Thus begins one of the great classics. Note we didn’t say children’s classics. We didn’t say that because “The Cat in the Hat” is a classic, period.

If you’re tempted to judge the book by the recent movie–with its surfeit of potty jokes and sexual references–we have one word: don’t.

For those who have forgotten–maybe your kids are all grown and you’re still waiting impatiently for grandkids–allow us to refresh your memory. The Cat and other Dr. Seuss classics were some of the first children’s primers that adults could enjoy just as well, perhaps even more, than their kids. They dazzled with infectious rhyme, exuberantly inventive language, and giddily anarchic plots.

Deftly hidden within these antic, color-splashed masterpieces are some serious messages. “The Lorax,” for instance, is about saving the environment. “The Butter Battle Book” is about the folly of the arms race, which pits the Yooks, who eat their bread butter side up, against the Zooks, who eat their bread butter side down.

There’s much wise and gentle advice about how to live life in many Seuss classics. For instance, there’s a boy who thinks he hates green eggs and ham only to find, upon trying it, that he really doesn’t. “Oh, the Places You’ll Go!” is a wonderful primer on how to persist in the face of fear, loneliness and confusion.

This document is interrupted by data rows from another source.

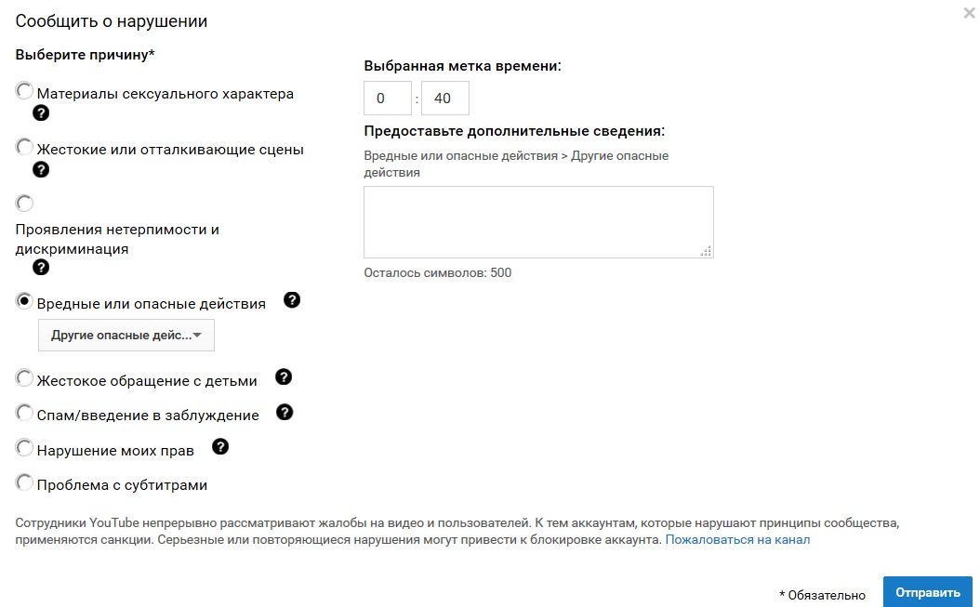Image resolution: width=980 pixels, height=607 pixels.
Task: Click the Отправить button
Action: click(x=928, y=593)
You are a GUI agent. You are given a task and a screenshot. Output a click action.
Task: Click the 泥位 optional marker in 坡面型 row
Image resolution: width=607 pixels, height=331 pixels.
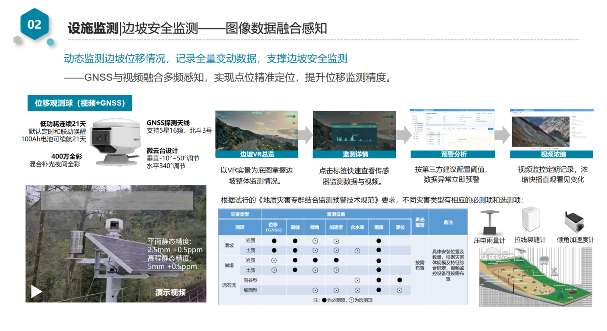coord(399,290)
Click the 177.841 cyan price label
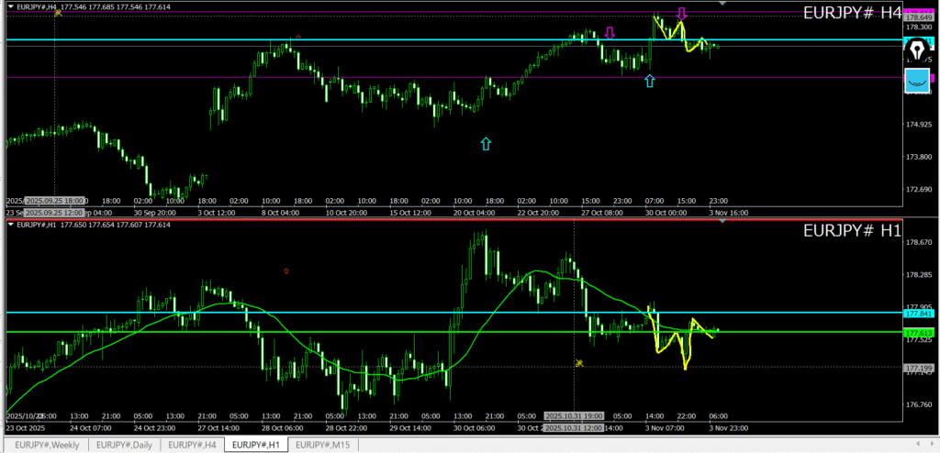This screenshot has width=940, height=453. click(919, 313)
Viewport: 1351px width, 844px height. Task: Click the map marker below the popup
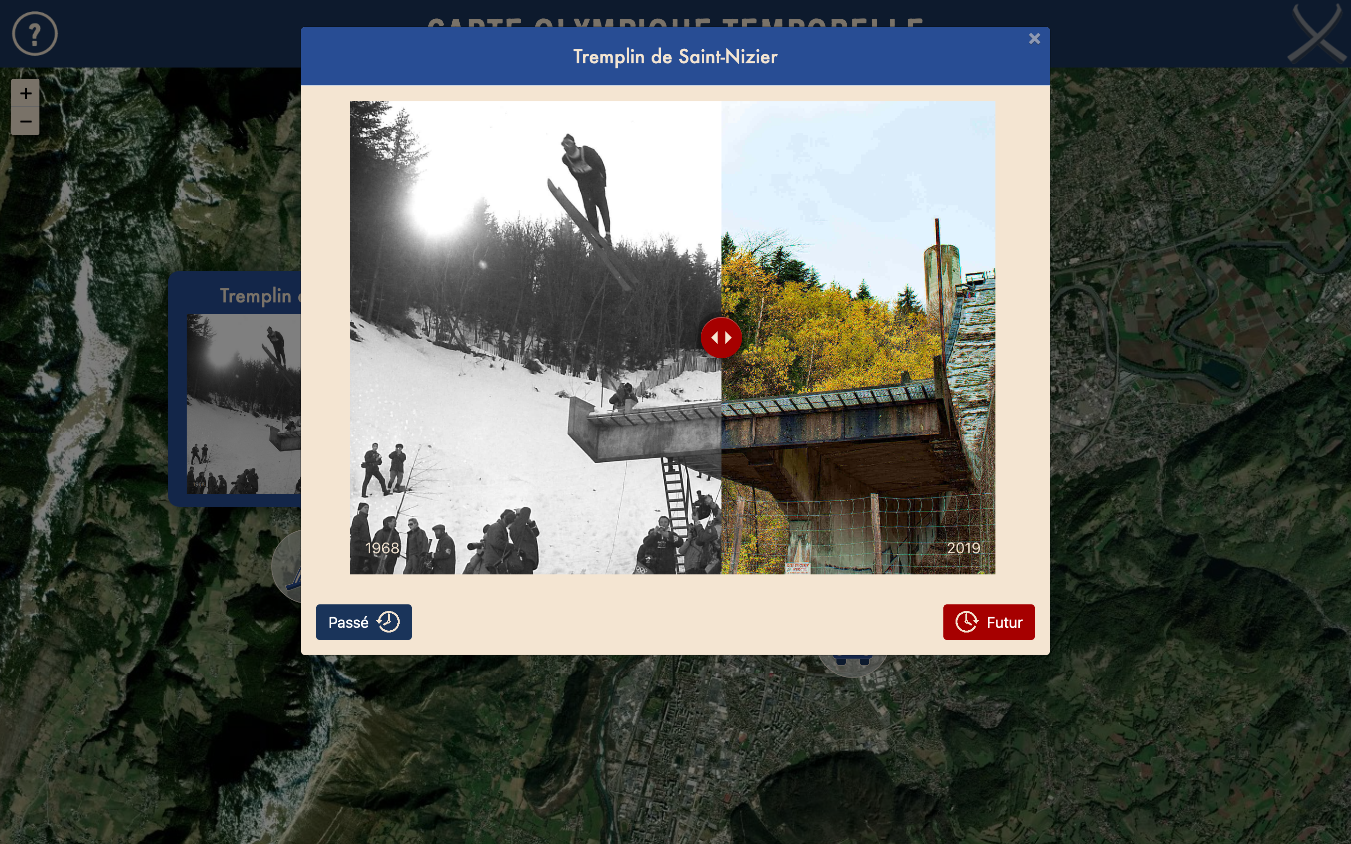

Theodore Seuss Geisel, a.k.a. Dr. Seuss, changed the way children read. He made it fun. He invented words, gave flight to fantasy and didn’t insult the intelligence or curiosity of children.

The Cat who dramatically barges into the lives of two little children while their mother is away for the day was Seuss’s breakthrough character. With only the goldfish to warn them of impending doom, the children watch aghast as the cat proceeds to wreak havoc on the household with his tricks.

In the end, of course, the cat saves the day, cleaning the house just before Mother returns. When she asks the kids “Did you have any fun? Tell me. What did you do?” the narrator and his sister Sally are speechless. “Should we tell her about it? Now, what should we do? Well . . . What would you do/If your mother asked you?”

It’s a question that has launched many a parent-child conversation. May it always be so.